Crit Care Explor ; 6(2): e1042, 2024 Feb.
Artigo em Inglês | MEDLINE | ID: mdl-38333077

RESUMO

OBJECTIVES: Neurologic outcomes of patients under venoarterial extracorporeal membrane oxygenation (VA-ECMO) may be worsened by secondary insults of systemic origin. We aimed to assess whether sepsis, commonly observed during ECMO support, is associated with brain injury and outcomes. DESIGN: Single-center cohort study of the "exposed-non-exposed" type on consecutive adult patients treated by VA-ECMO. SETTING: Medical ICU of a university hospital, France, 2013-2020. PATIENTS: Patients with sepsis at the time of VA-ECMO cannulation ("sepsis" group) were compared with patients without sepsis ("no sepsis" group).
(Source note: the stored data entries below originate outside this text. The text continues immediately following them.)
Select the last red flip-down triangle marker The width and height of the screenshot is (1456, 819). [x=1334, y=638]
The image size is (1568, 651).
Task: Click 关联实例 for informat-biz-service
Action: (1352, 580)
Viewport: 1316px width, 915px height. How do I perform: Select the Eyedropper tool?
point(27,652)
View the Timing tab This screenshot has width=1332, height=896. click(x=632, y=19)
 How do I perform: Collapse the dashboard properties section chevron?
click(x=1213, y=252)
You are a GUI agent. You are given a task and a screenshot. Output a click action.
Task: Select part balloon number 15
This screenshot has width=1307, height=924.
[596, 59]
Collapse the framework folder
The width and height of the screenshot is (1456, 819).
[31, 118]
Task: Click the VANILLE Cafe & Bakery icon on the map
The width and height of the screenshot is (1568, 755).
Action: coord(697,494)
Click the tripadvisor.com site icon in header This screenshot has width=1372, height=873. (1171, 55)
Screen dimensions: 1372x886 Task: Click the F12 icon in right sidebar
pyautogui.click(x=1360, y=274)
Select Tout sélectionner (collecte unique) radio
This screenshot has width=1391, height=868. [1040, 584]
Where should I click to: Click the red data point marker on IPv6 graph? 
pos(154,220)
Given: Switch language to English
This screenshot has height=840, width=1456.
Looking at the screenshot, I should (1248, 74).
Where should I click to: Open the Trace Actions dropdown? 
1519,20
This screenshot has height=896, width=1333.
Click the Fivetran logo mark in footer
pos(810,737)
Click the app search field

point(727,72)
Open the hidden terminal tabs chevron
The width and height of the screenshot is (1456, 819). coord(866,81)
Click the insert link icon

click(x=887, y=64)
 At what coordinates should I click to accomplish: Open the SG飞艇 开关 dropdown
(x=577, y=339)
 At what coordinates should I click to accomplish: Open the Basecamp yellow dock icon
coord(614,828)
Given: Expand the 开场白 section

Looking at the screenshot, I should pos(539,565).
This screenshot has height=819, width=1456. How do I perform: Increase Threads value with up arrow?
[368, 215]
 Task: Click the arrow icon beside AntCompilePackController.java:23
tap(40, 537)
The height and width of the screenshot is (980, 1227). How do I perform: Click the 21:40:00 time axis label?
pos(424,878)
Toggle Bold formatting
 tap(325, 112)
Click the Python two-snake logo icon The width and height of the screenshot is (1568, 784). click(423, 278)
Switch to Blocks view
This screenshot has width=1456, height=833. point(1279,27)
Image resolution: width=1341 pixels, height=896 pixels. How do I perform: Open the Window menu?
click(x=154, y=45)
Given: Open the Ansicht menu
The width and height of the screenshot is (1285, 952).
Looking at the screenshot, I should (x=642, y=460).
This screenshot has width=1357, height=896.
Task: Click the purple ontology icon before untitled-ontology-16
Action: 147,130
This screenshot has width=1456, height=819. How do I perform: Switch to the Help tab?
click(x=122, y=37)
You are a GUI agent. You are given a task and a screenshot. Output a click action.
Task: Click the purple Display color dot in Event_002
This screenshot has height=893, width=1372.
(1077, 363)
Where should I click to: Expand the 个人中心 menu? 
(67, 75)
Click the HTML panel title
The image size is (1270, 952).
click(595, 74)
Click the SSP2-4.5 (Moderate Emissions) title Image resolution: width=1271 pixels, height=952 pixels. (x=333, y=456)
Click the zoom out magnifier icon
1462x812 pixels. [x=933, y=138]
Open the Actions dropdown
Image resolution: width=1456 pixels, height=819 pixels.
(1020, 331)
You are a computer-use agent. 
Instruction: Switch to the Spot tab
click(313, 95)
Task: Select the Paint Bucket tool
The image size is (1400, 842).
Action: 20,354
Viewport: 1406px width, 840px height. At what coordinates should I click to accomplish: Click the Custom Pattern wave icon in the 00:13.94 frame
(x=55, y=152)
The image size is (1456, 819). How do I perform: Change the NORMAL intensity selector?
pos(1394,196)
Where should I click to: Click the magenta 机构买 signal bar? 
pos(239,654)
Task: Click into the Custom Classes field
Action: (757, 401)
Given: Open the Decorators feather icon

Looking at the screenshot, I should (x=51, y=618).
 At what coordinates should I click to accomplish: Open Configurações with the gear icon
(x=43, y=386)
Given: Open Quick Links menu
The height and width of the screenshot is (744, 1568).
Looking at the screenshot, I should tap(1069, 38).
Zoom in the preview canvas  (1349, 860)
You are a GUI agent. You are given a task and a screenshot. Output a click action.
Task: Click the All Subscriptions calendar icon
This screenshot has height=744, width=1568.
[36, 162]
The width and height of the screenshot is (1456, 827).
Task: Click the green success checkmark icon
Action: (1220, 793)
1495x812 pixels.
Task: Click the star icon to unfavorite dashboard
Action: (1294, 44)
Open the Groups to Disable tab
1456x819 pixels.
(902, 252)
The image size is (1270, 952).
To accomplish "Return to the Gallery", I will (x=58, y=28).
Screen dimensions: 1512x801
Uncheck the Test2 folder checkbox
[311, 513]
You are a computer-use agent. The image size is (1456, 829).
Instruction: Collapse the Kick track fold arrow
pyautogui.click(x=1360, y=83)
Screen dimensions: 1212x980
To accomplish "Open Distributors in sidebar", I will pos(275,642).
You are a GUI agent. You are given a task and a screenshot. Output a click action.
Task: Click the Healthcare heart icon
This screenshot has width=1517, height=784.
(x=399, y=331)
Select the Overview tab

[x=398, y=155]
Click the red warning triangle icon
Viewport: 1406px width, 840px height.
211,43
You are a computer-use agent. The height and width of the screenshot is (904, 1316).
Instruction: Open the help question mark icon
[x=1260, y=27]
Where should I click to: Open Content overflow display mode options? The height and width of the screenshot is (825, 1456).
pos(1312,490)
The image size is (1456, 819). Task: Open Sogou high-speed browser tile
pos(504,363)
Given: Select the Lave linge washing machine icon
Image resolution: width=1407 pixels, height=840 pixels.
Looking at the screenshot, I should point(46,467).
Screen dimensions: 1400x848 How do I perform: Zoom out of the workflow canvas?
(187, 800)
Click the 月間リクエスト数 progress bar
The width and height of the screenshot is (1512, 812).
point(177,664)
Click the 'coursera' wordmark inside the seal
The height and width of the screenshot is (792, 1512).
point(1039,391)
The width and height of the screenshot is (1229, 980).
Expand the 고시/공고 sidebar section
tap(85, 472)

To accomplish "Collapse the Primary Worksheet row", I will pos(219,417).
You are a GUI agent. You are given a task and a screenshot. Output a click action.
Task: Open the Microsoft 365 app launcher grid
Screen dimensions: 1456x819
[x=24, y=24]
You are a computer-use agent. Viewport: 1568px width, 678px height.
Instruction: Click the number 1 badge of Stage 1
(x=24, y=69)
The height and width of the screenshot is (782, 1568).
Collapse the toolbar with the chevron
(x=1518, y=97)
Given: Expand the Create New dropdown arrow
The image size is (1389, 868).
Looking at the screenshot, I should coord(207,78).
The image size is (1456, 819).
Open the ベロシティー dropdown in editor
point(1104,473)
The primary outcome measure was poor functional outcome at 90 days, defined by a score greater than or equal to 4 on the modified Rankin scale (mRS), indicating severe disability or death. INTERVENTIONS: None. MEASUREMENTS AND MAIN RESULTS: A total of 196 patients were included ("sepsis," n = 128; "no sepsis," n = 68), of whom 87 (44.4%) had presented cardiac arrest before VA-ECMO cannulation. A poor functional outcome (mRS ≥ 4) was observed in 99 of 128 patients (77.3%) of the "sepsis" group and 46 of 68 patients (67.6%) of the "no sepsis" group (adjusted logistic regression odds ratio (OR) 1.21, 95% CI, 0.58-2.47; inverse probability of treatment weighting (IPTW) OR 1.24; 95% CI, 0.79-1.95). Subsequent analyses performed according to pre-ECMO cardiac arrest status suggested that sepsis was independently associated with poorer functional outcomes in the subgroup of patients who had experienced pre-ECMO cardiac arrest (adjusted logistic regression OR 3.44; 95% CI, 1.06-11.40; IPTW OR 3.52; 95% CI, 1.68-7.73), whereas no such association was observed in patients without pre-ECMO cardiac arrest (adjusted logistic regression OR 0.69; 95% CI, 0.27-1.69; IPTW OR 0.76; 95% CI, 0.42-1.35). Compared with the "no sepsis" group, "sepsis" patients presented a significant increase in S100 calcium-binding protein beta concentrations at day 1 (0.94 µg/L vs. 0.52 µg/L, p = 0.03), and more frequent EEG alterations (i.e., severe slowing, discontinuous background, and a lower prevalence of sleep patterns), suggesting brain injury. CONCLUSION: We observed a detrimental role of sepsis on neurologic outcomes in the subgroup of patients who had experienced pre-ECMO cardiac arrest, but not in other patients.